思ったより大歓迎
余裕がなくて疲れもあり、気分が悪くて酔いそうです。
名古屋で停車したあたりで、お香典の名前を書こうとしてみましたが、字が揺れるのであきらめました。
しかし、一文字は書いてしまったので、そこだけまるでアル中の字のようです。
母の分も用意しました。
うーん。母におばのことをどう伝えればいいのだろう。
亡くなったおばは、わたしにとっては、ドラマ「逃げ恥」のゆりちゃんです。
働いてもいないですし、結婚していましたし、でも子供がいませんでした。
ふらっと遊びに行っては、犬と遊んで、さんざん甘やかしてもらって帰っていたなあ。
郷里の駅に着いたとき、母を電車に乗せるのが大変だった時のことを突然、思い出しました。
これがフラッシュバックというものなのでしょうか。
そんなご大層な感じではなかったですが、一瞬、吐き気がして気分が悪くなりました。
母の鬼のような形相と、落としたねこのぬいぐるみのことなど、一気に走馬灯のようにシーンが流れました。
* * *
母の末の妹であるおばは、既についているはずなので、到着の連絡をします。
「二枚マスクを重ねて来てね!!」
「は、はいっ」
正直、不安です。
あんな「まん防」になっちゃってる関東地方から来ちゃって…。
どんな風に迎えられるだろうか。
小さくなっていなければ。
直接、通夜会場へ向かいます。
みな、私を見るなり立ち上がって、大歓迎してくれました…。
少し涙が出る思いです。
みなさん、それなりに年は重ねていますが、割としっかりしています。
どちらかというと、母の兄弟姉妹の連れ合いの人たちの方が、ずっとしっかりしていました。

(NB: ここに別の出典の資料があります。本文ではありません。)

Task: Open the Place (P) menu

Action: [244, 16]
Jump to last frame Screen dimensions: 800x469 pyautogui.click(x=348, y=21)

肉親の血がつながっている人たちを、連れ合いの人たちがみな、介護している様子なのが複雑です。
オムレットくん、ごめん。
私も先にボケるかもしれないよ。
けいちゃんおじちゃんに会うのも久しぶりです。
「よう来てくれた、来てくれた」
と何度も言っていて、やっぱり来て良かったんだと思いました。
おばの顔のきれいなこと!
またどうして、母にしばらくぶりに会った時も、シワがないなと思いましたが、おばちゃんの顔も、すっかりなめらかです。
ああ、最期に会えて本当に良かった。
私は、オムレットくんが気持ちをくんでゴリ押ししてくれたのもあって、(その言い方はどうなのか)、こうして無理に来てしまいましたけど、たくさんの人が、死に目に会えなかったり、お葬式にも出られなかったりしているんだろうな…。
コロナ憎しです。
と同時に、母が亡くなったら私はいったいどうしたらいいんだろう、という、すうっと背中が冷えるような不安にも襲われました。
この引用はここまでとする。